この卒論は経営学という枠を飛び越えて、人生に対して一つの答えを出そうとする学部生の卒論のテーマとしては、無理筋の挑戦だったと今思う。

 

 そんな孤独で苦しい時間だったからこそ、人との出会いを大切にできた。この卒論は信じられないほど素敵な人たちと僕を出会わせてくれた。自分の人生に責任をもち、世界を自分の手で切り拓く人たちをアントレプレナーと呼び、卒論という形に託して、彼らの生き方を見つめてきた。今でも最高のテーマだったと思うし、このテーマを選んだ自分を誇りに思う。

 

卒論の構想を練り始めたとき、卒論のゴールをビジネスパーソンになる自分へのエールという形で締め括りたいと考えていた。所属するハコが大学から会社に変わっても、自分の人生に責任を持っているか、常に自分の腕で世界を切り開くという意識を持ち続けているか。

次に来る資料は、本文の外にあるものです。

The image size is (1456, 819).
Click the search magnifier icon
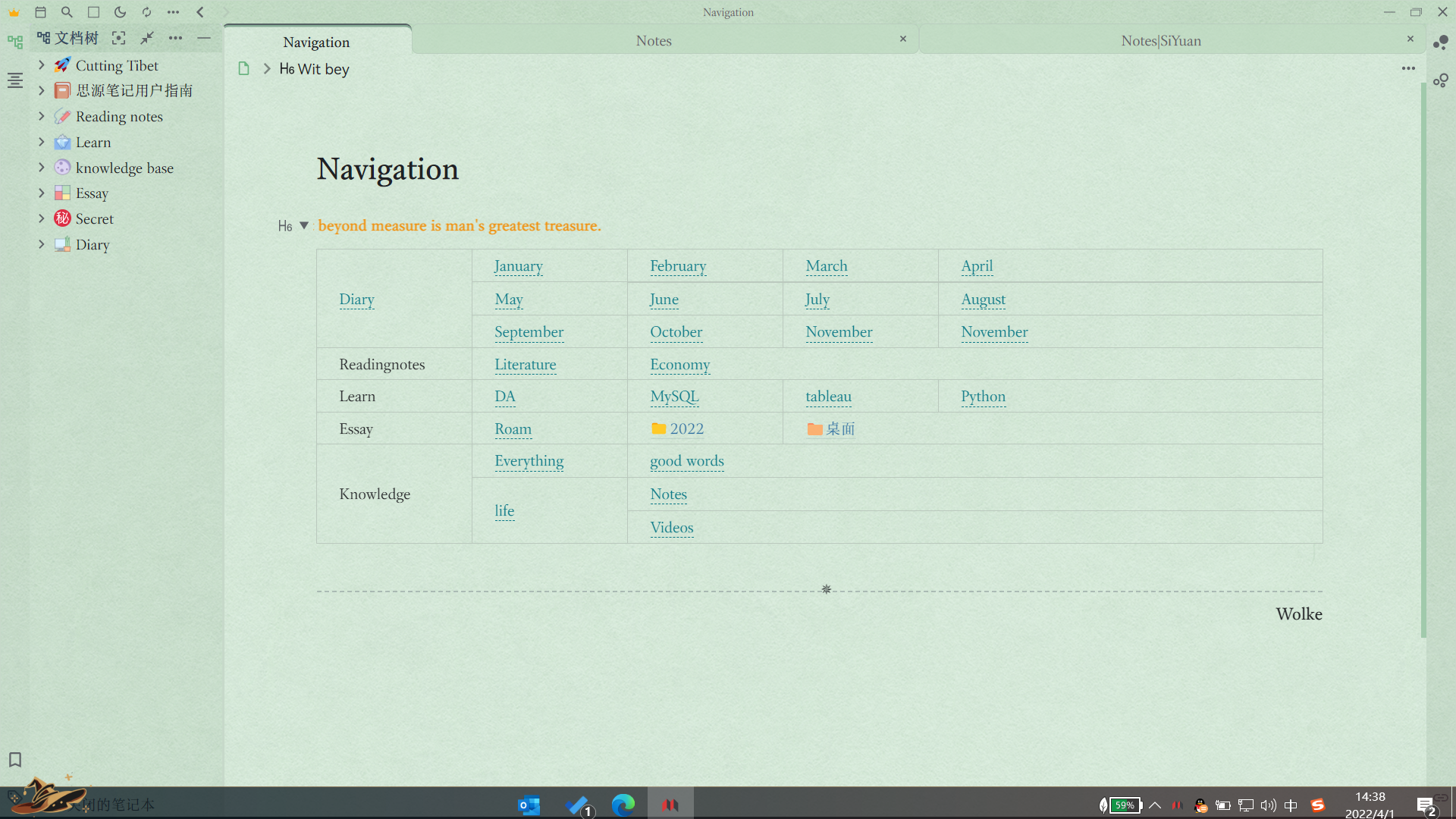(67, 12)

そういった投げかけを23歳の自分から送りたいと思っていた。卒論の本編に匹敵する字数の卒論プロセス編を書いてみて、その最初の思いを思い出した。

 

 卒論を作っていた2年の間で、答えは出なかった。しかし、どう生きるかに対する答えは早急に求めるものではない。僕の人生でじっくりと時間をかけて、その答えを作っていこうと思う。